# [Problem to solve]
In the reply, include exactly the lines of the entries below from the first to the line with "Viewport: 1568px width, 746px height.", that line included.

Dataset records
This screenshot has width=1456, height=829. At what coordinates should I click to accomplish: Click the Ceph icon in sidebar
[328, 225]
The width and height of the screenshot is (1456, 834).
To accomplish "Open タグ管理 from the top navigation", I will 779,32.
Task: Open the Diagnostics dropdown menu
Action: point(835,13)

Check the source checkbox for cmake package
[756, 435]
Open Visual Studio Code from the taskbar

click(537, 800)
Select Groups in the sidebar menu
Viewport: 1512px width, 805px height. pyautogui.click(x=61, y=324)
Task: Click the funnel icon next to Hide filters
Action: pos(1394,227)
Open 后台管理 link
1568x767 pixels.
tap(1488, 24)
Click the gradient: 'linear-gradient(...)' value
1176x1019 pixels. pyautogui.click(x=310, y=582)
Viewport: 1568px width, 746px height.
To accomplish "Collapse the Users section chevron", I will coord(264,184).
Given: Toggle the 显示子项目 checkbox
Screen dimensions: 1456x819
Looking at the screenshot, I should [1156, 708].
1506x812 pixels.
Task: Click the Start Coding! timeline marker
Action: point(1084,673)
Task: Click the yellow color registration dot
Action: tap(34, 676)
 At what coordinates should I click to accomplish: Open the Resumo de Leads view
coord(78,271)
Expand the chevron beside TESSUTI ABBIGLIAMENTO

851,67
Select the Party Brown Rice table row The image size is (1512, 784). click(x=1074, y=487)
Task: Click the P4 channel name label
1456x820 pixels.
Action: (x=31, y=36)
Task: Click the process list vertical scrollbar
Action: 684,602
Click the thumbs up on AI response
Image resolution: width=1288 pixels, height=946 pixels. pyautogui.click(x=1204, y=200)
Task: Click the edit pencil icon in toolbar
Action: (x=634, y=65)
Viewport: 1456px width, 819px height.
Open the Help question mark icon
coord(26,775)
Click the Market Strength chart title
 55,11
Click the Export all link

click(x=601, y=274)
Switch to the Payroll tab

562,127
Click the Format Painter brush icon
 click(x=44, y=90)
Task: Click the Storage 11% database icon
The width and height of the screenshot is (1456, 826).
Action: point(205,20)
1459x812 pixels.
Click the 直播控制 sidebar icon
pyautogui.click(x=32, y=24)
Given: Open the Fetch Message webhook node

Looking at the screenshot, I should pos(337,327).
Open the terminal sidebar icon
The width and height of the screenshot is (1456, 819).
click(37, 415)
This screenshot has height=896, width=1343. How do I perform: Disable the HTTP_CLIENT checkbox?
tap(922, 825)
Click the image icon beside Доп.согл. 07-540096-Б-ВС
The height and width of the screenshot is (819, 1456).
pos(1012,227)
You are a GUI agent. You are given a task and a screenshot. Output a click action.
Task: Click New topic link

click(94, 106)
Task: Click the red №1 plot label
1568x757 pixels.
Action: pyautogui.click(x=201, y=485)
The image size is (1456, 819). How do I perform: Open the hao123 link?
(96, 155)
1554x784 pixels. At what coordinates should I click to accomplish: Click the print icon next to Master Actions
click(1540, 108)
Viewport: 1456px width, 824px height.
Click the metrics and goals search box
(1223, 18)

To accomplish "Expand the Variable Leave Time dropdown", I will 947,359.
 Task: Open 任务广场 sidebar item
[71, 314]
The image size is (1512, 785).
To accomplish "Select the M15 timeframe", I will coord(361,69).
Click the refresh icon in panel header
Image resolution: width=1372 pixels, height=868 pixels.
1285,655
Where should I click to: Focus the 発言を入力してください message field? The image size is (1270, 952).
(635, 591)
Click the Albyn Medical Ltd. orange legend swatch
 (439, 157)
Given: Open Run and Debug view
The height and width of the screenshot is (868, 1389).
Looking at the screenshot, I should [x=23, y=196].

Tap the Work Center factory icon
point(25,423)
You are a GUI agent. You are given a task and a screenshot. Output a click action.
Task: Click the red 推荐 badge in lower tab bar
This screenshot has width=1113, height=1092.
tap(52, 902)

# [Worked solution]
This screenshot has width=1456, height=829. At what coordinates should I click to accomplish: Click the Ceph icon in sidebar
[328, 225]
The width and height of the screenshot is (1456, 834).
To accomplish "Open タグ管理 from the top navigation", I will 779,32.
Task: Open the Diagnostics dropdown menu
Action: point(835,13)

Check the source checkbox for cmake package
[756, 435]
Open Visual Studio Code from the taskbar

click(537, 800)
Select Groups in the sidebar menu
Viewport: 1512px width, 805px height. pyautogui.click(x=61, y=324)
Task: Click the funnel icon next to Hide filters
Action: pos(1394,227)
Open 后台管理 link
1568x767 pixels.
tap(1488, 24)
Click the gradient: 'linear-gradient(...)' value
1176x1019 pixels. pyautogui.click(x=310, y=582)
Viewport: 1568px width, 746px height.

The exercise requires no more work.